(Records for processing Opens)

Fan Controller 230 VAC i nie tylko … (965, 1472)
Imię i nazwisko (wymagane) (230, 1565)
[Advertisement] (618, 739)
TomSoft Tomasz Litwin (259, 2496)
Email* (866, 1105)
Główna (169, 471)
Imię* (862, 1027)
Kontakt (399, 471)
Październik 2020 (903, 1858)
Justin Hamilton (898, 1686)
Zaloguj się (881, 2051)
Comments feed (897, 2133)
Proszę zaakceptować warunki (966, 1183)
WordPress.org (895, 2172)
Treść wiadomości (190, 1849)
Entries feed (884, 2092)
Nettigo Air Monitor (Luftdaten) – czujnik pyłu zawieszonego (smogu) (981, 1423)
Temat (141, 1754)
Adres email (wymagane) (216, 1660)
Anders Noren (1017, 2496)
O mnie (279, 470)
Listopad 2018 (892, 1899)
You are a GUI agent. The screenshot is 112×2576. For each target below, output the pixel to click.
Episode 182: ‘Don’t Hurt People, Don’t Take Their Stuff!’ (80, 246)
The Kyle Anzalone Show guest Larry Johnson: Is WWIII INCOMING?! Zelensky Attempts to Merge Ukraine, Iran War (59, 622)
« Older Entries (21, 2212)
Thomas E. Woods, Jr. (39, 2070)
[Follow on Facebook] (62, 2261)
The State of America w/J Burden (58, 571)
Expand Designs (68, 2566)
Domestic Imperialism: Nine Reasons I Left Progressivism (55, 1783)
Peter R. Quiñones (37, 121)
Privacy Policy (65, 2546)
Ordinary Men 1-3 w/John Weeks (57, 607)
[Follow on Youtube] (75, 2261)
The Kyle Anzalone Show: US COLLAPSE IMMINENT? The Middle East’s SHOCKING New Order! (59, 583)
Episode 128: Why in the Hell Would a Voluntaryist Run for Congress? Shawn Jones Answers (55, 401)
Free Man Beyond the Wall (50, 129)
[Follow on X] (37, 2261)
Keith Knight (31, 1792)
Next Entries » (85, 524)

(Records for processing Closes)
(Records for processing Opens)

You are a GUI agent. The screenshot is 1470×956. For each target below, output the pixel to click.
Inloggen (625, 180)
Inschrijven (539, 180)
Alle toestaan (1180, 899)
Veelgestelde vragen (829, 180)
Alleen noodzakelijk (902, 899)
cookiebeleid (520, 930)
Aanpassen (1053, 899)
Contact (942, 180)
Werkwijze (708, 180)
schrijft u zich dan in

(Records for processing Closes)
(Records for processing Opens)

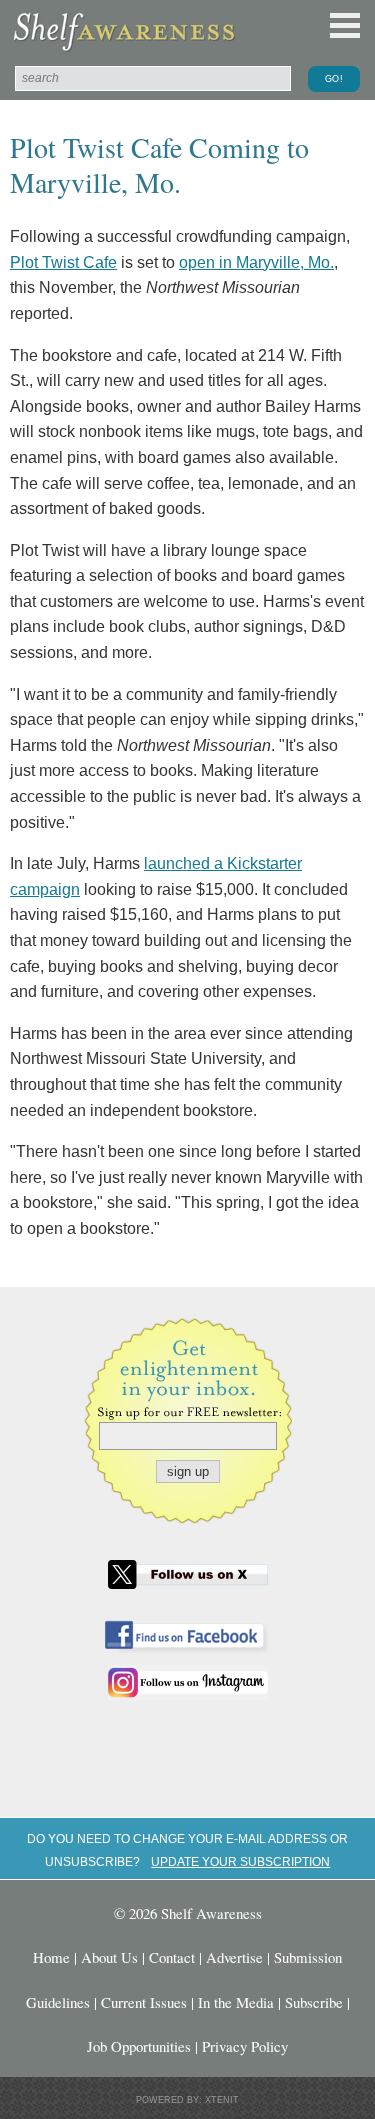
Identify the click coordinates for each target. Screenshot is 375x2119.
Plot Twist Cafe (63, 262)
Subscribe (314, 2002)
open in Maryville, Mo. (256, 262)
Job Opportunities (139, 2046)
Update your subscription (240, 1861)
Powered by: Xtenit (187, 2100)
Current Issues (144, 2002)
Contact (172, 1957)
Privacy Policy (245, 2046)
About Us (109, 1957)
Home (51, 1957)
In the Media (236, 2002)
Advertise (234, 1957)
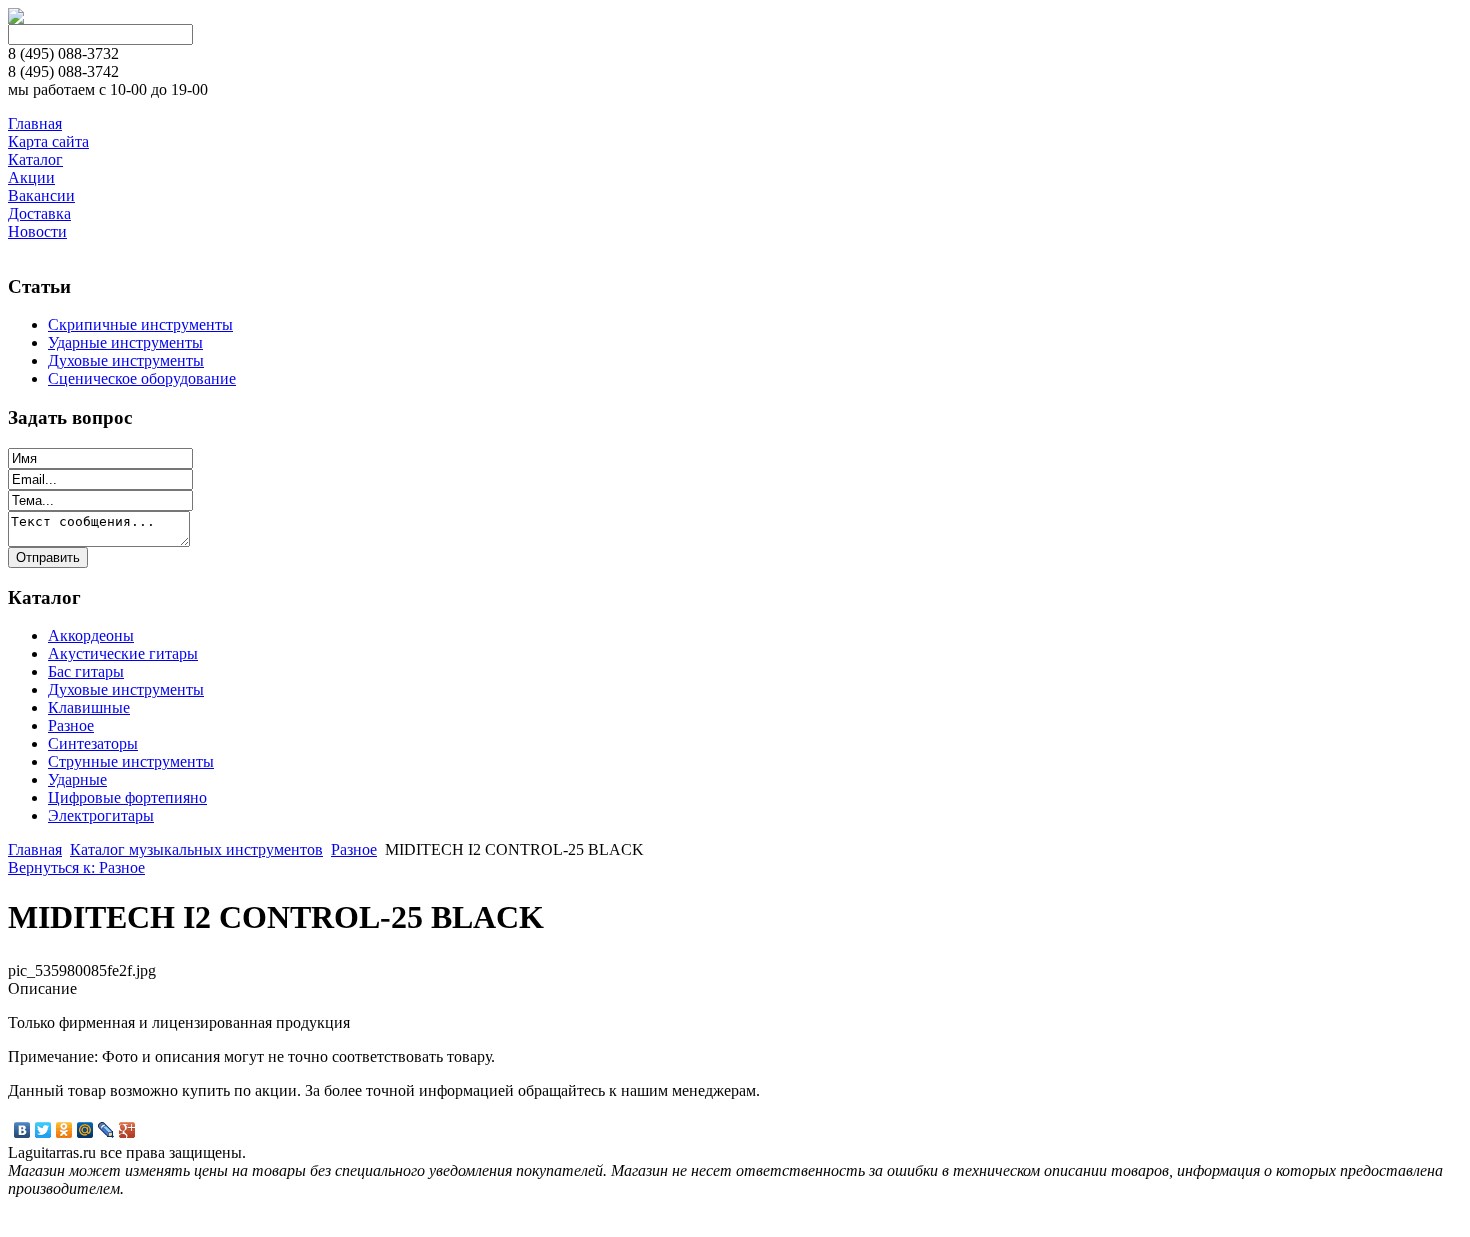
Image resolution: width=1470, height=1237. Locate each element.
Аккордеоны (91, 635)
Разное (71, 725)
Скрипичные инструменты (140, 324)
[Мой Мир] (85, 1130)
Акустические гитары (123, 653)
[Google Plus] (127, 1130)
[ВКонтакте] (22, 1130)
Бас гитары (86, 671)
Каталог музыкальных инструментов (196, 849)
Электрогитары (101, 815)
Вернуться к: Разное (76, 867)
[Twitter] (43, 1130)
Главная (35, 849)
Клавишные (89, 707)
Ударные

(Records for processing Closes)

→ **Work instructions**: Using the entries above, give again exactly the lines from the line holding "Fan Controller 230" through the line holding "Temat (141, 1754)". Include both end lines and nothing else.

→ **Task answer**:
Fan Controller 230 VAC i nie tylko … (965, 1472)
Imię i nazwisko (wymagane) (230, 1565)
[Advertisement] (618, 739)
TomSoft Tomasz Litwin (259, 2496)
Email* (866, 1105)
Główna (169, 471)
Imię* (862, 1027)
Kontakt (399, 471)
Październik 2020 (903, 1858)
Justin Hamilton (898, 1686)
Zaloguj się (881, 2051)
Comments feed (897, 2133)
Proszę zaakceptować warunki (966, 1183)
WordPress.org (895, 2172)
Treść wiadomości (190, 1849)
Entries feed (884, 2092)
Nettigo Air Monitor (Luftdaten) – czujnik pyłu zawieszonego (smogu) (981, 1423)
Temat (141, 1754)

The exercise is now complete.